Are there some politics being played in regard to resource exploitation, wealth creation, sustainability and the green dream?

How often do these toxic mirrors need to be replaced?



SunCable, owned by billionaire Mike Cannon-Brookes, will spend the next two years prioritising agreements with Indigenous land owners as it moves to accelerate development of the world’s largest solar farm.

The project is one of the world’s most ambitious renewable energy projects, which, should it come to fruition, will deliver cheap energy to the NT and potentially Singapore.

SunCable on Tuesday secured approvals from the federal environment minister Tanya Plibersek, albeit with strict conditions to protect nature including requirements to “completely avoid important species” such as the greater bilby and critical habitat.

The 12,000-hectare solar farm project is on a pastoral station between Elliott and Tennant Creek.
 
It's all shallow politics and needs to be resisted.



This is, by the bye, my extension of the old-fashioned everyday ‘red tape’, that always hindered – and indeed hinders, present and future tense - if not outright crippled/cripples entrepreneurial and just ordinary business and especially small business activity.

‘Green tape’ – the use of mostly spurious environmental objections, including the most spurious of all: ‘climate change’.

It’s really a wonder that anything gets done or even started in Australia in this 21st century.

If the normal red tape won’t strangle you at birth, the green tape will be lurking out there, available to the activist, to do the job instead.

Now Plibersek claims that she hasn’t banned the mine near Blayney in NSW. All she’s done is to make it unviable by depriving it of an effective tailings dam. By accepting the ‘advice’ of a fringe group over the representative Land Council.
 
And once the outstretched hand/s have been gilded with massive amounts of gold, then all the objections will magically disappear.
 
Are there some politics being played in regard to resource exploitation, wealth creation, sustainability and the green dream?

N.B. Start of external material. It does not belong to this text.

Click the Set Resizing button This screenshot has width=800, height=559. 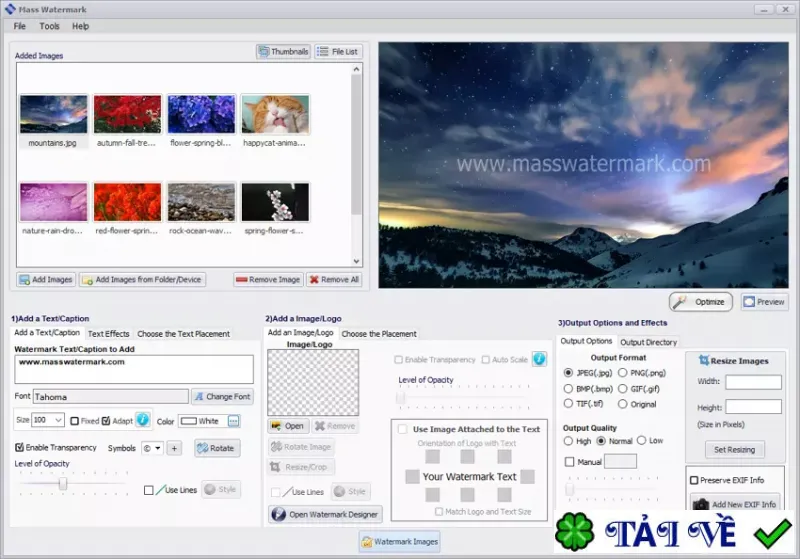734,449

Nothing new about this trick.

Sacrifice a big project in a small regional area to buy votes in the inner city.

Wesley Vale was a pretty clear cut example and that was 35 years ago now. All that fuss about dioxin, conveniently ignoring that (1) identified dioxin sources in metropolitan Sydney were more than 100 times higher than would've been produced by this project in Tasmania and (2) it would've reduced pollution in Tas by replacing a much older facility. Also conveniently ignored were sources an order of magnitude higher within Tasmania strangely enough.

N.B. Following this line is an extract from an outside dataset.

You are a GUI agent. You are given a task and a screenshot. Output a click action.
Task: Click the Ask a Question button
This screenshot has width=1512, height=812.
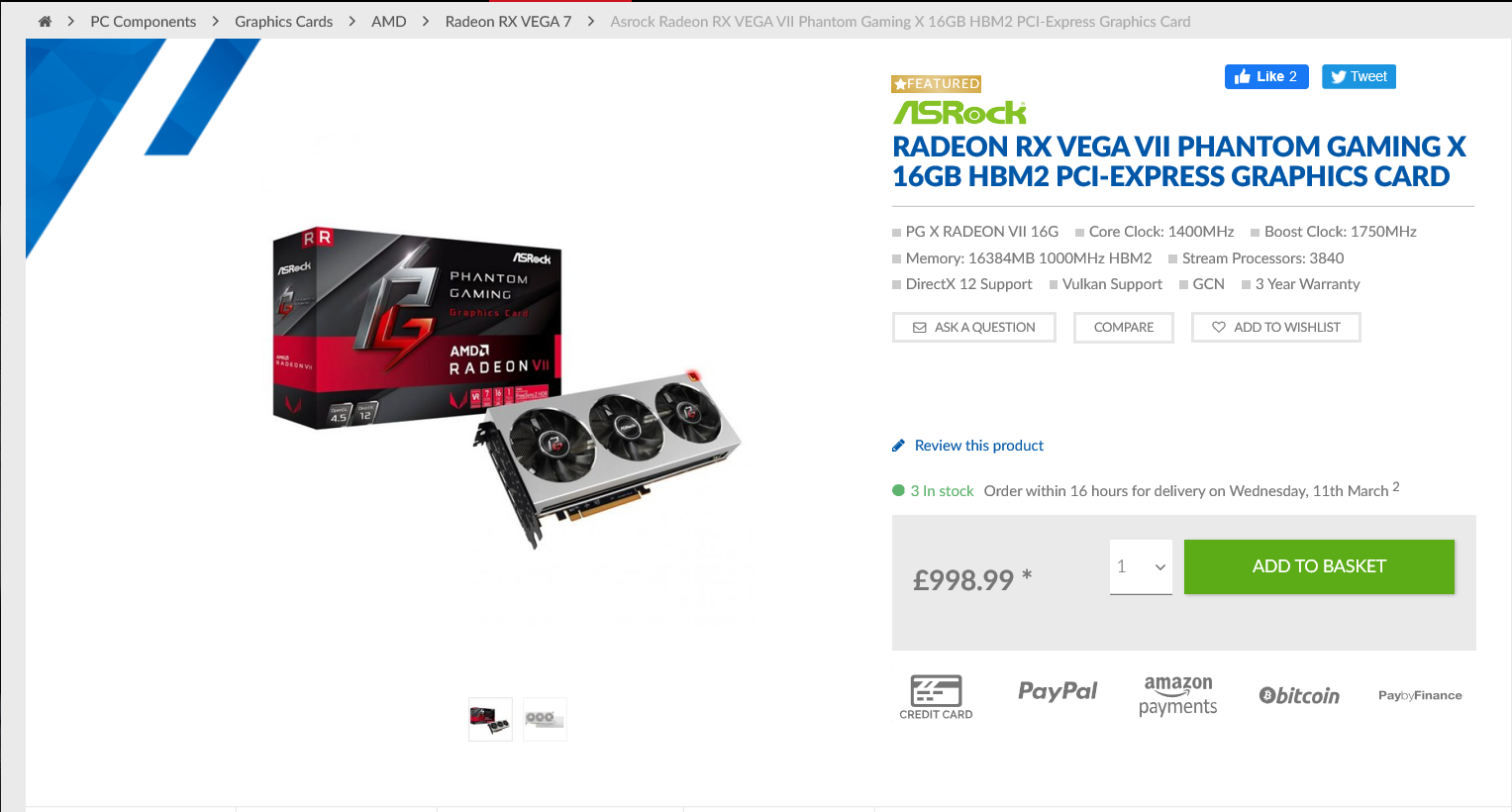pyautogui.click(x=974, y=327)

All about votes in the big cities. Nothing more, nothing less. All that's changed is the projects and the location of them but it's the same old trick. Sacrifice some major project in a small area that most have never been to in order to appease those living in the inner metropolitan area of the big cities who know nothing about it other than what activists have told them via the media.

It's exactly what's fuelled the divide in Australia as can be clearly seen looking at the results of recent elections. The divide which, perhaps ironically, has made real progress on the environment nigh on impossible. If it wasn't for that divide and distrust, it'd be a lot easier to reconcile all this and get everyone on the same page to actually do something about environmental problems.

Politically and economically, it's another thing that's all very much like circa the tail end of the 1980's. To the extent Albanese is Hawke-like, Pilbersek is his Keating, one of the few politicians who isn't a party leader to achieve household name status and make major decisions. Likely it will end much the same way.

History's not quite repeating but it sure seems to be rhyming.

Now if politicians really cared about climate as an issue well they wouldn't be using it as a political tool and in doing so making real progress ever more difficult. For that I blame all of them from one end of the spectrum to the other, they're all playing games.